Paul Holes, a retired investigator with the Contra Costa County district attorney's office who was closely linked to the case, said last month that investigators believed that DeAngelo, if he is the killer, was driven by the breakup of his engagement to a woman during the 1960s.

Holes — who retired less than a month before DeAngelo was arrested — said that when investigators began looking into his background, they found a newspaper article from the 1960s about DeAngelo's engagement to a woman whom he ended up not marrying.

"We assumed that there had been some breakup in their relationship and that possibly caused him some angst," said Holes, who described the Golden State Killer as "an anger retaliatory offender."

The killings stopped during the 1980s, but in 2016, the FBI offered a $50,000 reward for information leading to the killer's arrest.

The search took on renewed urgency in February with the publication of "I'll Be Gone in the Dark," a book about the case written by Michelle McNamara, the late wife of the comedian and actor Patton Oswalt.
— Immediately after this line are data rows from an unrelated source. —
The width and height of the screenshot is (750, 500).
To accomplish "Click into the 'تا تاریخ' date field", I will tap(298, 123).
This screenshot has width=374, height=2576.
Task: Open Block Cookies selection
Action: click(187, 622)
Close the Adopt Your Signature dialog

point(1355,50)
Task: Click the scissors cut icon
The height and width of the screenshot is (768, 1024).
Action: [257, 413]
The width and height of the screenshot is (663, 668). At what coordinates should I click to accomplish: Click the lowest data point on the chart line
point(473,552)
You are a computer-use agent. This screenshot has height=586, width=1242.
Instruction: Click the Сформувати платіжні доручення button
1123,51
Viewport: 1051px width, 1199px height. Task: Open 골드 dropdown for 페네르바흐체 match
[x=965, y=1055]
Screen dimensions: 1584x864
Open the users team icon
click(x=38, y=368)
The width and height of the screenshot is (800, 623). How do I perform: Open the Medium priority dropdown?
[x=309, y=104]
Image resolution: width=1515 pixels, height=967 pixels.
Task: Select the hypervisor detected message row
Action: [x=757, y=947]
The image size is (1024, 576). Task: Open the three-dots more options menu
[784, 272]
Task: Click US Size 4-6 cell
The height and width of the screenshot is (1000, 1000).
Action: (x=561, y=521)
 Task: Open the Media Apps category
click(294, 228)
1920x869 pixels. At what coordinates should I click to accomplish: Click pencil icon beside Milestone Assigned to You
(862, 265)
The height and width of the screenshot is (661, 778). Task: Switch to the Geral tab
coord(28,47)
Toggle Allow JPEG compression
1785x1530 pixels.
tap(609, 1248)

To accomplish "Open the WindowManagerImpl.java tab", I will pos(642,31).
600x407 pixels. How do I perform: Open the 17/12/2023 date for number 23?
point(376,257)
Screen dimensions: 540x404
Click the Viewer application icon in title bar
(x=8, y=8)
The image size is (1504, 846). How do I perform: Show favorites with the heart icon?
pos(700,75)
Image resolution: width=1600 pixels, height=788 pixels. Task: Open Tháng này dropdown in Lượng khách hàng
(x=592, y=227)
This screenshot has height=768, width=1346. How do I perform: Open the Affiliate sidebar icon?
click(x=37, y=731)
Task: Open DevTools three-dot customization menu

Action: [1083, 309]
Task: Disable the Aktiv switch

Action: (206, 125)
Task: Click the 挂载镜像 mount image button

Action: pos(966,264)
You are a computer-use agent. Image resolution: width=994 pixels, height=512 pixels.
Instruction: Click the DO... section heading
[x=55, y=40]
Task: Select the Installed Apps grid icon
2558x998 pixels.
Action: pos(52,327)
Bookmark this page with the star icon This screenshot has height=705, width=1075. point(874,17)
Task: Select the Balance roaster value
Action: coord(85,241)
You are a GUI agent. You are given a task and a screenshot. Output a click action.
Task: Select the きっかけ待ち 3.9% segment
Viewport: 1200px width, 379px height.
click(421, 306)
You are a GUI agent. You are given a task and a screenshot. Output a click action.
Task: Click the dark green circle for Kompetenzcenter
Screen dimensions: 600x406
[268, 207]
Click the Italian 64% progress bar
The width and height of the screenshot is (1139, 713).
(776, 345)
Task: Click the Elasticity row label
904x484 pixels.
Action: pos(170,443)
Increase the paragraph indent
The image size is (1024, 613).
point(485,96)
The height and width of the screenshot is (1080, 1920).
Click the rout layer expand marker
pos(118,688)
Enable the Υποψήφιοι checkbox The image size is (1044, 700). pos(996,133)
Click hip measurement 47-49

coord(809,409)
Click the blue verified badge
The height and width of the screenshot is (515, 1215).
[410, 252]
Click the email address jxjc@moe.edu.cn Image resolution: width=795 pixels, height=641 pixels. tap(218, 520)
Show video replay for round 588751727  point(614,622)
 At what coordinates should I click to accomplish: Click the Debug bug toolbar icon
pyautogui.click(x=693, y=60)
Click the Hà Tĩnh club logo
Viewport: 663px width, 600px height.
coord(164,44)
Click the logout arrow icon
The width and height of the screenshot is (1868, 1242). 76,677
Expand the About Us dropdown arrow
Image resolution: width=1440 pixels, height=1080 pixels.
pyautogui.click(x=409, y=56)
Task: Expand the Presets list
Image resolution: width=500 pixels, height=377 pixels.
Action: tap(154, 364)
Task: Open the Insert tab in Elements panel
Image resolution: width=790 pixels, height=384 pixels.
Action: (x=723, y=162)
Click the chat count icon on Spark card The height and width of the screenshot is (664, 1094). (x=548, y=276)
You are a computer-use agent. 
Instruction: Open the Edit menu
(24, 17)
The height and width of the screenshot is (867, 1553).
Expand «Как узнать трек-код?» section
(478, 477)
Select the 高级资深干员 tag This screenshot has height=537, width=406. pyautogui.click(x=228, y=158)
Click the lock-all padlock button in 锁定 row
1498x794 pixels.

Oswalt helped to finish the manuscript after McNamara died in 2016.

Over the objection of several news organizations, lawyers for DeAngelo have asked a judge to seal arrest and search warrant records in the case, arguing that intense public interest could jeopardize his right to a fair trial.

Dudley stressed that DeAngelo is presumed innocent pending trial, but she added: "Justice delayed is justice denied. This has been a very long process for the victims."